Blog: Bitcoin Creates a New Type of Moral Hazard

A national "reserve" of an unregulated asset seems unlikely.

Last week the President-elect said he was nominating Paul Atkins as Chair of the Securities and Exchange Commission. While Atkins is well qualified to head the SEC, he has been an advocate of a "hands off" approach to regulating cryptocurrency. The rationale is that crypto is not a security, so it does not fall under the purview of the SEC. Combined with the President-elect's campaign promise to make the US "the crypto capital of the planet," as well as establish a US "strategic reserve" of bitcoin (1 million bitcoin purchased over 5 years), bitcoin and other crypto have taken off since the election.

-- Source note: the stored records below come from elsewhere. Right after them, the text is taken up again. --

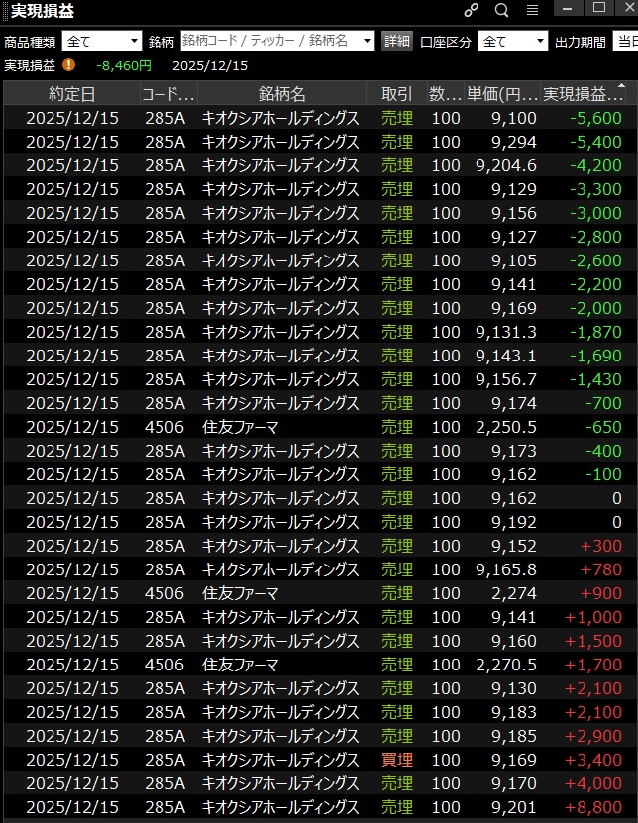Viewport: 638px width, 823px height.
Task: Open the search magnifier icon
Action: click(x=501, y=11)
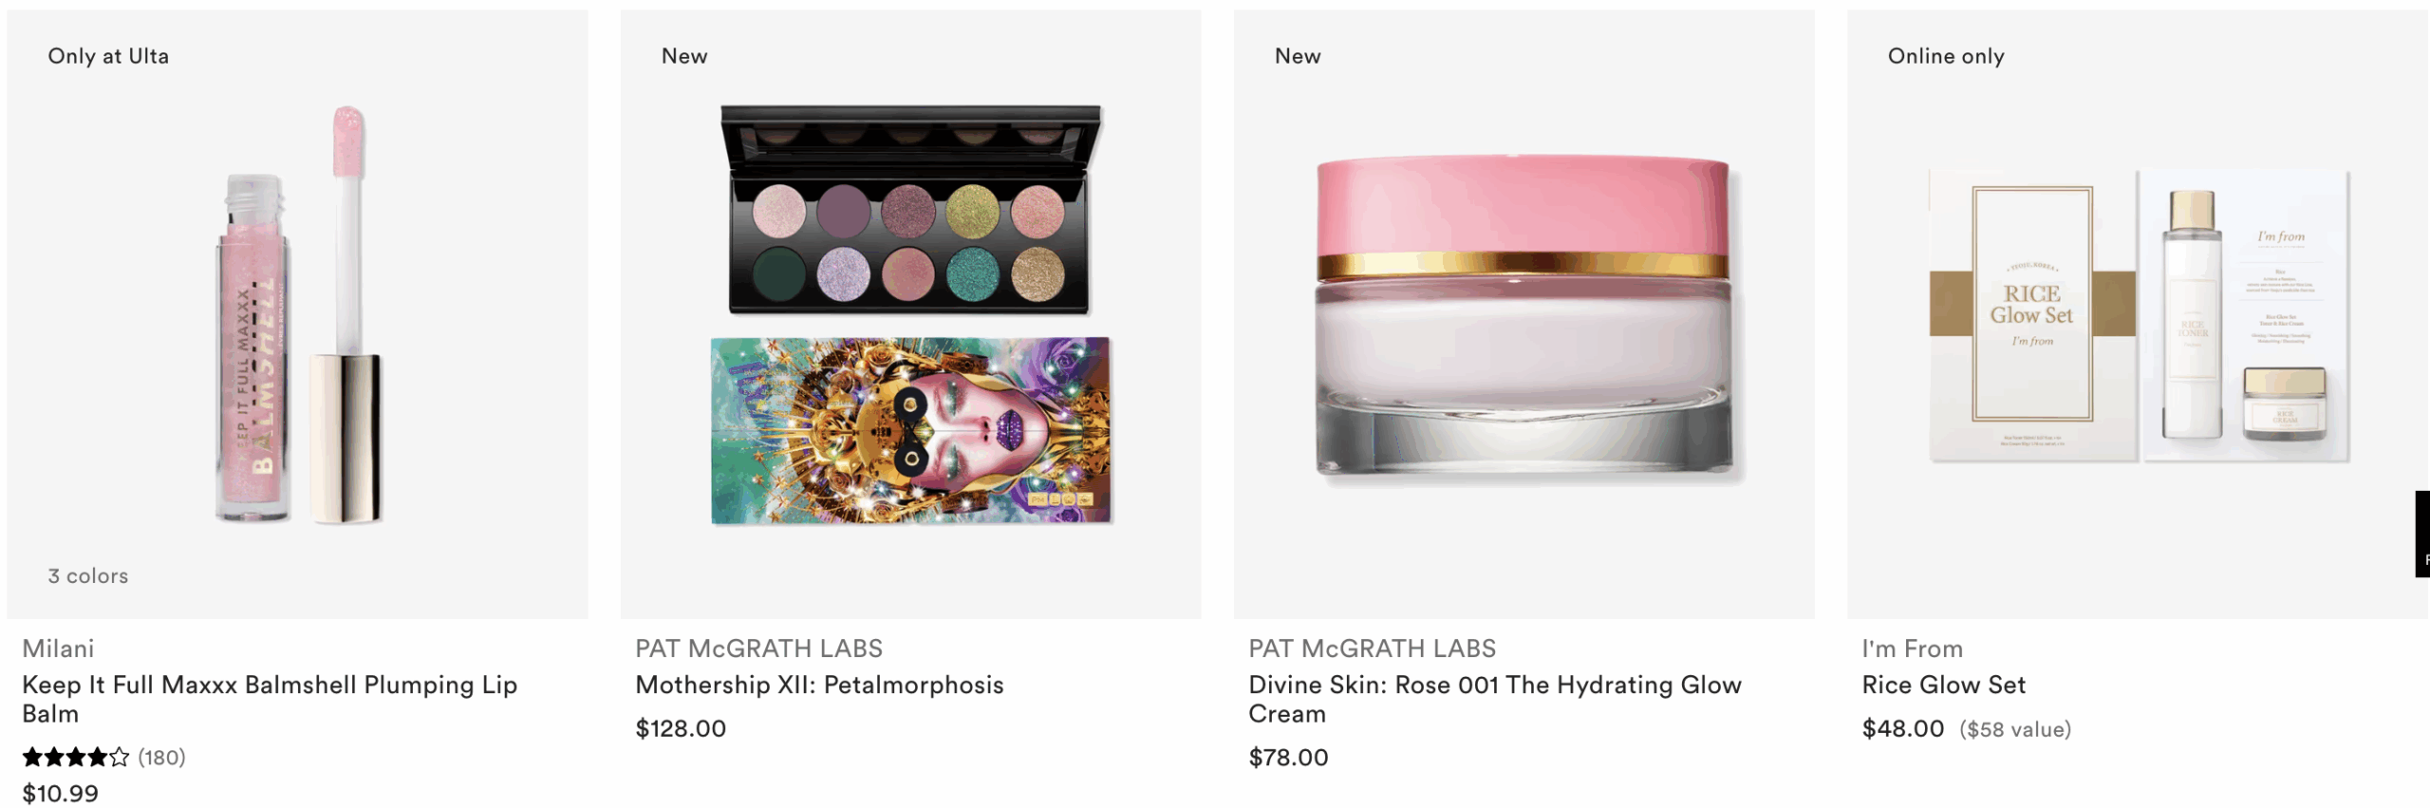Click the Mothership XII: Petalmorphosis title
Viewport: 2430px width, 808px height.
coord(819,685)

The media and many analysts have said that election results have contributed to increased optimism on the future of bitcoin. But it may also be more than that. The President-elect's words and actions may also be contributing to the idea that bitcoin is a sure thing. It can't lose because the new administration is committed to making bitcoin a success. Further support comes from Pennsylvania which has actually approved its own bitcoin strategic reserve of up to $970 million of tax payer money.

This is leading to a new type of moral hazard.

Moral Hazard

In economics a moral hazard is created when the risk of loss has been moved from the risk taker to another party.